Treasures of Malta
ed. Giovanni Bonello, Vol. XXVI, No. 3, Fondazzjoni Patrimonju Malti

Even though the summer issue of Treasures of Malta was only available in the first days of autumn, it was a most welcome return. It is a pleasant surprise to keep discovering how the history and culture of these minute islands just keep on giving.

Cynthia de Giorgio writes about the extensive conservation and restoration of the grand masters’ crypt at St John’s co-Cathedral, the last resting place of the first 12 ‘Maltese’ grand masters.

Scientific and technological advances have renewed a site that had much deteriorated, especially due to the fragile stone and the damp atmosphere. The excellent work carried out on the frescoes, the masonry and the marble means that the public can now access the crypt and enjoy it for decades to come.
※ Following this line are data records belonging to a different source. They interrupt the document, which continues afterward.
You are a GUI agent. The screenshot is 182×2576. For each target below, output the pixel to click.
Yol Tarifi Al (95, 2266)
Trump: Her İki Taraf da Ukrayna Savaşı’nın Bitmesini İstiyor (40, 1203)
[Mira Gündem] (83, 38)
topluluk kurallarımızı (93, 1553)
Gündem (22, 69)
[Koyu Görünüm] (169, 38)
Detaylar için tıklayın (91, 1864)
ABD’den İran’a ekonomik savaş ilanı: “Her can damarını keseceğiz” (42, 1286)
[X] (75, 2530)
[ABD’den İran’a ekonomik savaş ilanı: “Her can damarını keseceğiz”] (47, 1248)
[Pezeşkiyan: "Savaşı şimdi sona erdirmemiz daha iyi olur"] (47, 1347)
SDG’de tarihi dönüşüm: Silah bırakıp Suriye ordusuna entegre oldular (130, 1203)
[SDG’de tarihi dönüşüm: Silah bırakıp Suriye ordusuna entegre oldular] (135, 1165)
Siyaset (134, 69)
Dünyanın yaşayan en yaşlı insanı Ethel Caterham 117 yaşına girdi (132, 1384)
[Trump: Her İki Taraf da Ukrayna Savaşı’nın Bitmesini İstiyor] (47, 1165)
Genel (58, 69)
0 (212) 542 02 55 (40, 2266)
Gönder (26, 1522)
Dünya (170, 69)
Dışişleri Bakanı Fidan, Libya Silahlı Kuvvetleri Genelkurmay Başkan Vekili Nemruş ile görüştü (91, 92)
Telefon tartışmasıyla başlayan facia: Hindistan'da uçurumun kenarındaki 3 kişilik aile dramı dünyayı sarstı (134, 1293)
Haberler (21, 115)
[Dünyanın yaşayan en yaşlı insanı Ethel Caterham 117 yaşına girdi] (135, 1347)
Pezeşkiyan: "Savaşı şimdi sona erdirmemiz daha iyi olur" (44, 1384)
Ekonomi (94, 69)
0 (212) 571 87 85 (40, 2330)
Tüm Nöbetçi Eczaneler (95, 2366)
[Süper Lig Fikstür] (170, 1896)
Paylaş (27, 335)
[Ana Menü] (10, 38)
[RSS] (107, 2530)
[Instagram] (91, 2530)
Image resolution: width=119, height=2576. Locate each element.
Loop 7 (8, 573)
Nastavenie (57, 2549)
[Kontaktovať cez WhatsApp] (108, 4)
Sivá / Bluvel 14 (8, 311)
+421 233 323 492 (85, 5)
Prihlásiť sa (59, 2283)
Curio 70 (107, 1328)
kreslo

Before Inquisitor Galeazzo Marescotti left in 1666, he penned down an extensive note for his successor providing solid advice as to how to cope in a potential powder keg of an island with the grand master, the bishop and the inquisitor all vying to show and exert their authority. This precious Instruttione is kept at the Palazzo Falson Historic House Museum. Historian Emanuel Buttigieg assesses this document and the light it throws on the delicate diplomatic role of the inquisitor. Marescotti candidly admits that, since he had received no such help from his predecessor, he had “committed many errors” in his early days.

Victor Pasmore’s years in Malta are important for an assessment of modern art locally. Many contemporary local artists could not help but be influenced by the presence of one of the greatest British 20th-century artists.

Joseph Paul Cassar, professor of art at the University of Maryland and a foremost authority on modern art in Malta, writes about how several artists were influenced by Pasmore. Even before he settled here in 1966, many of them had experienced his art and approach in British schools, an approach which eschewed figurative art and proposed “a new visual language which asked for research, documenting, thinking processes, and investigating issues thoroughly”. Indeed, most of the local forays into abstract art owe much, directly and indirectly, to Pasmore.

It is a pleasant surprise to keep discovering how the history and culture of these minute islands just keep on giving

A detail of a screenprint by Pasmore graces the cover of this issue, while there is an excellent appreciation of it by Giulia Privitelli inside.

Ċimiterju tal-Abbati, before restorationĊimiterju tal-Abbati, before restoration

Giovanni Bonello investigates ‘Caravaggism’ in early 20th-century photography in Malta. The powerful play of light and shadow by Maltese photographers resulted in some stunning black-and-white pictures starting from just before  World War I. Such light artists as J.H. Chretien and the photographers of the Grand Studio produced some charming works. Giuseppe Cassar’s Members of the Cassar Family Mourning the Death of a Baby looks like sitters posing for a work by the great master.

Lawrence Pavia’s favourite object is a rare sculpture by Josef Kalleya showing a stylised religious person in robes.

Few of Kalleya’s work in clay have survived because of his frugal tendency to use the material over and over again. Moreover this statuette is unbaked and therefore very fragile.

Vanessa Buhagiar focuses mostly on the calligraphy of Notary Brandanus de Caxario’s transcription of Petrus de Caxaro’s Kantilena, the oldest surviving poem in the vernacular. This very innovative approach will lead to a fuller knowledge of our 16th-century scribal culture.

The prolific German researcher and scholar Thomas Freller, who has done so much singlehandedly to discover new German and other European sources of our early modern history, writes about knight painter Giorgio Valperga di Masino.

He might be the individual misrepresented as the Massimi quoted by Goethe who supplied the artist Hackert with a veduta of Cesme, the site of a great naval battle in 1770 between the Russians and the Ottomans.

The Piedmontese knight Masino had sailed with the Russian fleet since 1769 and was present during the battle itself. Freller gives new details about Masino, who also had notable artistic qualities and various vedute attributed to him. He may have also produced the set of Maltese vedute in the Datzingen commandery palace in Germany.

Colin Formosa writes about the local coin known as the tarì introduced by the Order in 1538.  The four tarì coins known locally as erba’ rbgħajja continued to be minted until 1779.

But that is far from all. A perusal of the editorial signals a number of goodies that the FPM has in stock. The much-missed Histories of Malta series by Giovanni Bonello will soon reappear to the enjoyment of many, as well publications on Leandro Preziosi and on the project FPM is carrying out at the Notarial Archives.